*** Opening RECORDED DATA ***
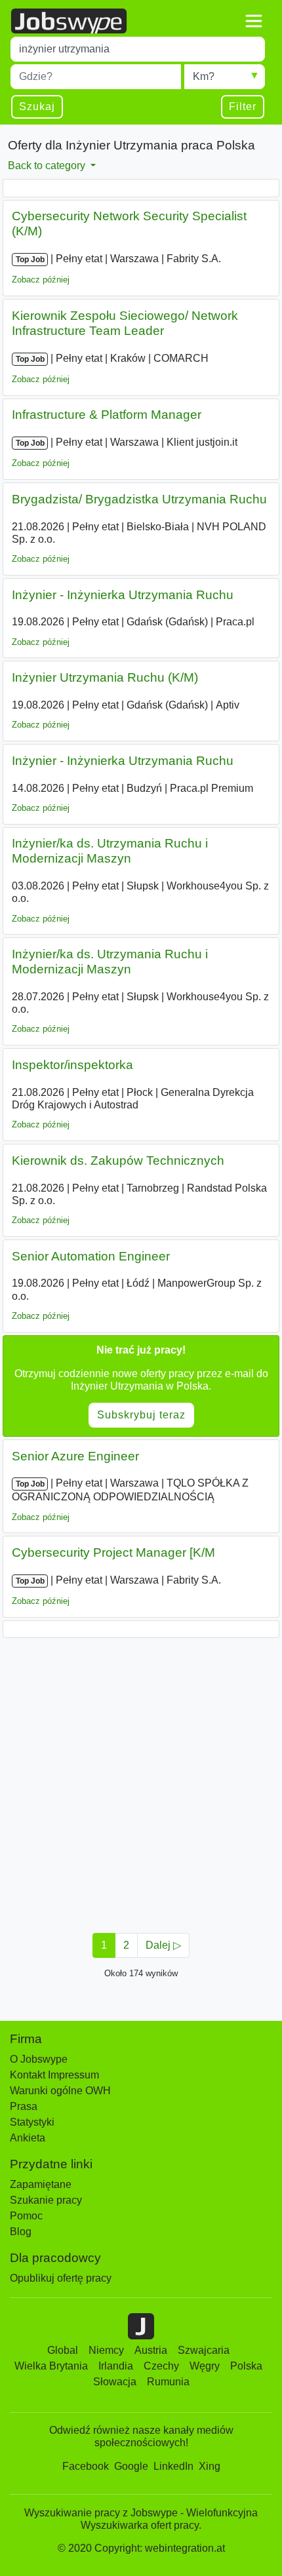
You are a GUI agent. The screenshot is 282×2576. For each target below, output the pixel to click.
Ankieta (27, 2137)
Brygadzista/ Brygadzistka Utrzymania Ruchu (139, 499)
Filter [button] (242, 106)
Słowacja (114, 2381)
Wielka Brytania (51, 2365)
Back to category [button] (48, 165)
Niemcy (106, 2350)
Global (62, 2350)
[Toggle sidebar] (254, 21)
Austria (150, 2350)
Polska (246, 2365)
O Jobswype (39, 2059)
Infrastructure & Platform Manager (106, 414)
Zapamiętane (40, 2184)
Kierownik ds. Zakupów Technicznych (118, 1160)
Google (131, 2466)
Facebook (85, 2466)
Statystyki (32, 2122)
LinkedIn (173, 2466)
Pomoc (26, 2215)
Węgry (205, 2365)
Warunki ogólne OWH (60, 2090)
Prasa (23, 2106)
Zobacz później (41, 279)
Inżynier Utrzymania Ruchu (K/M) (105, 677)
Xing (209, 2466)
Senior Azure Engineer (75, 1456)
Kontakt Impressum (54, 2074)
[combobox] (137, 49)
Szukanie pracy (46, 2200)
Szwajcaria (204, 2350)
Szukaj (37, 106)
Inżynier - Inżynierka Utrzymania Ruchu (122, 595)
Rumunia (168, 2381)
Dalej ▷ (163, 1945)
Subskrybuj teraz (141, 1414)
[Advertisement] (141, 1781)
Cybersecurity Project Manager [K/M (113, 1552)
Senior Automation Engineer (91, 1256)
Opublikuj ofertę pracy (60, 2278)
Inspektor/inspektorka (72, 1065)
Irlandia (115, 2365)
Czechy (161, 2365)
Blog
*** Closing RECORDED DATA ***
◆ **WORK ORDER**: Scan the listing above, and wherever a line holds the string "Ruchu", copy that line.

◆ **YOUR RESPONSE**:
Brygadzista/ Brygadzistka Utrzymania Ruchu (139, 499)
Inżynier Utrzymania Ruchu (K/M) (105, 677)
Inżynier - Inżynierka Utrzymania Ruchu (122, 595)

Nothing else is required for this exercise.